El pensamiento que más me dolía mientras observaba el techo o picaba el relleno magro de mi catre, la verdad que era peor que cualquier puñalada de la aguja de Coulton, era la obviedad de mi propia culpabilidad. Sin duda, Rafe había interpretado su papel, pero yo me había entregado al mío sin hacer preguntas, ávida por presentarme a mí misma como la tonta ingenua. Como había demostrado desde mi peligrosa gestación, desde el momento en que el corazón de mi madre dejó de latir, yo solo era capaz de la destrucción. Había sido descuidada, me había salido de control, había seguido mis deseos de manera despreocupada. Mi padre había tenido razón en ocultarme durante tanto tiempo. A pesar de una vida de advertencias, claramente había puesto mi confianza donde no debía y, como Peter había predicho, me había destruido.
Las novelas de romance de la señora Blott enseñaban como una verdad que algunos hombres rompían los corazones de las muchachas. Yo siempre había pensado que esas mujeres eran simples, ingenuas, cegadas por la galantería de sus pretendientes con malas intenciones, que daban la vida entera a sus hombres y solo se quedaban con el corazón roto. Y, sin embargo, eso era precisamente lo que yo había hecho, permitir que unos ojos de pestañas largas y una mandíbula angulosa me alejaran del camino de las enseñanzas de Peter.
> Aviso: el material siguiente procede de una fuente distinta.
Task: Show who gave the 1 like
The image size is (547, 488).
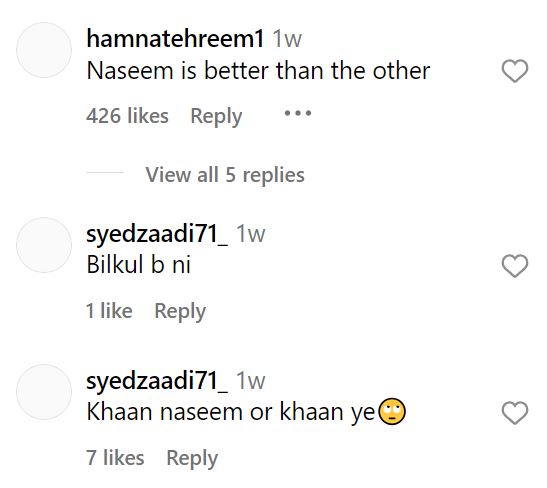Action: point(109,311)
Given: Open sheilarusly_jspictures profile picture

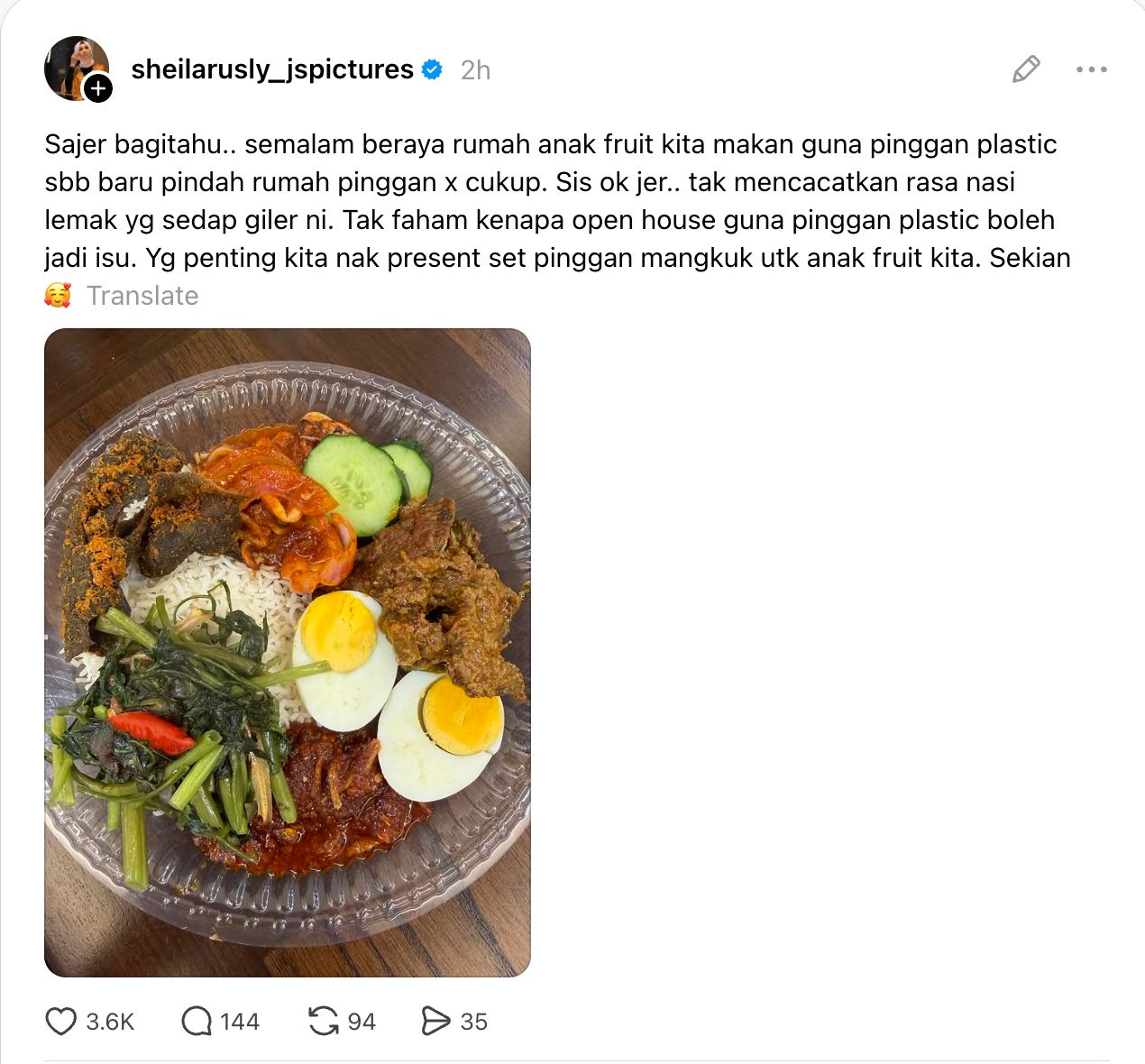Looking at the screenshot, I should pos(76,68).
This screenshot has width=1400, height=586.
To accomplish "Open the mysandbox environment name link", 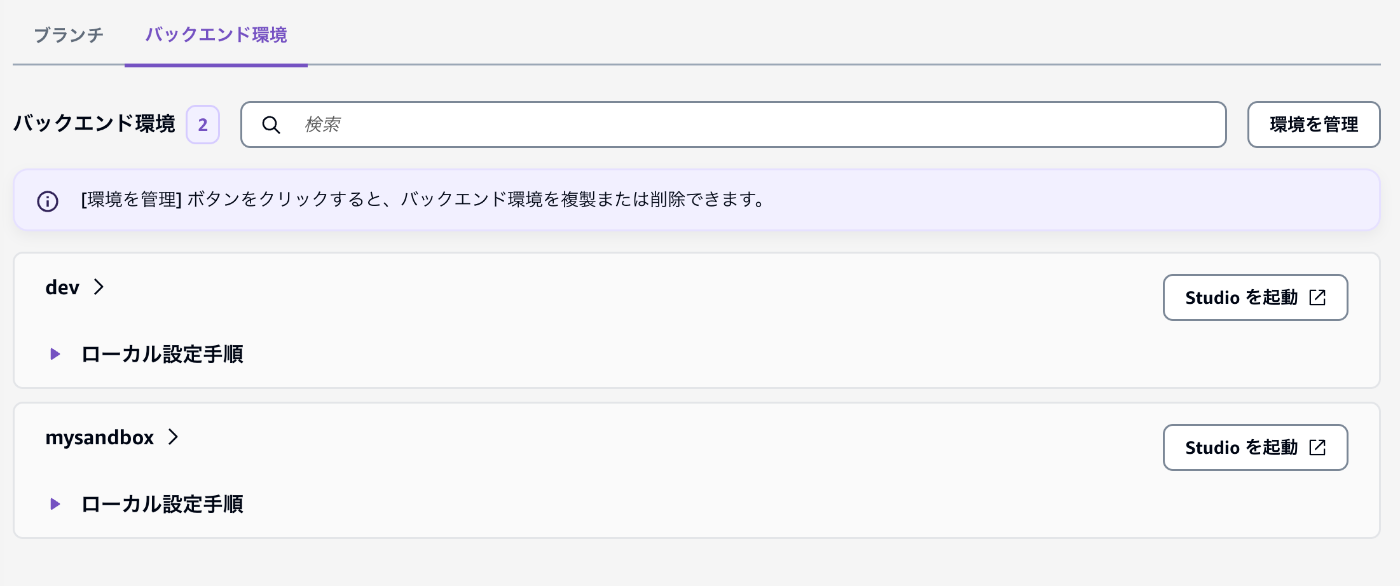I will click(100, 437).
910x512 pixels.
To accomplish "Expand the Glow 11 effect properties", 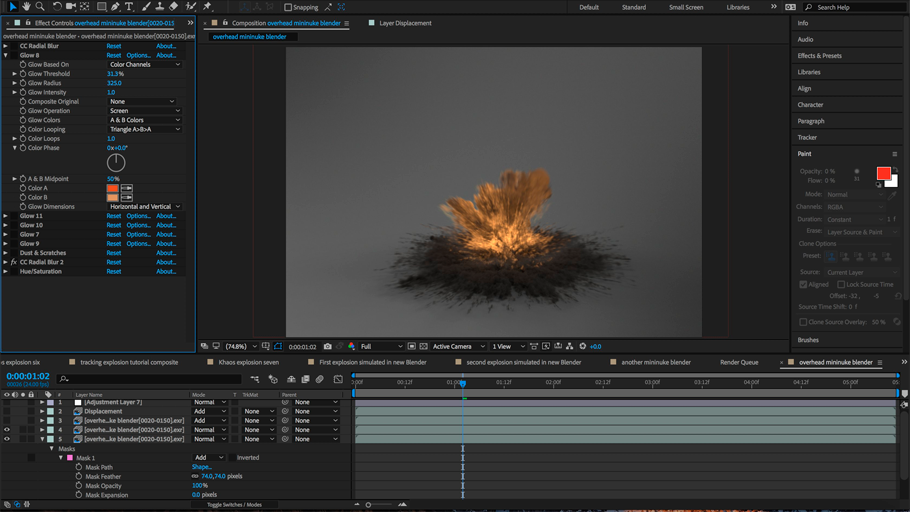I will coord(6,216).
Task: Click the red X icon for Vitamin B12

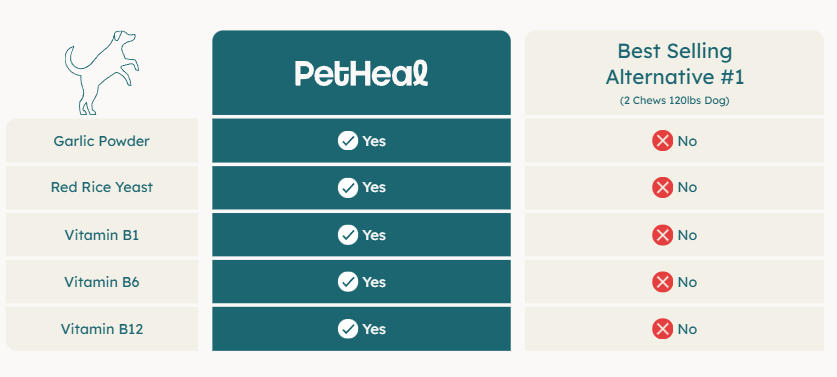Action: click(662, 328)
¿Y dónde estaba Peter? ¿Qué le había ocurrido a mi padre? Sabía incluso menos de su paradero que antes de dejar Urizon. ¿Estaba enfermo en algún lugar? ¿Estaba esperando a que fuera por él a cui-darlo? ¿Había muerto? ¿Me había abandonado voluntariamente para vivir una vida sin la carga de mi cuidado, de mis preguntas, de mi maldición? ¿Podría tener la menor idea de que estaba atrapada ahí, en esa habitación sin aire, sin manera de buscarlo? ¿Que ni siquiera mi cuerpo me pertenecía? Mi estúpido cuerpo, cuya lujuria e imaginaciones nocturnas habían terminado con mi buen juicio, a pesar de las evidentes advertencias que ahora veía con claridad, a pesar de las abiertas dudas de Matthew.
Cómo me dolía pensar en Matthew, quien se había esforzado tanto por protegerme. Él había sido mi único aliado y le había ordenado que se fuera cuando sus consejos corrieron en contra de mis deseos. Matthew se había ido sin despedirse, en tan malos términos que ni siquiera había volteado a verme para no observar cómo caía en la que él sabía que era una trampa.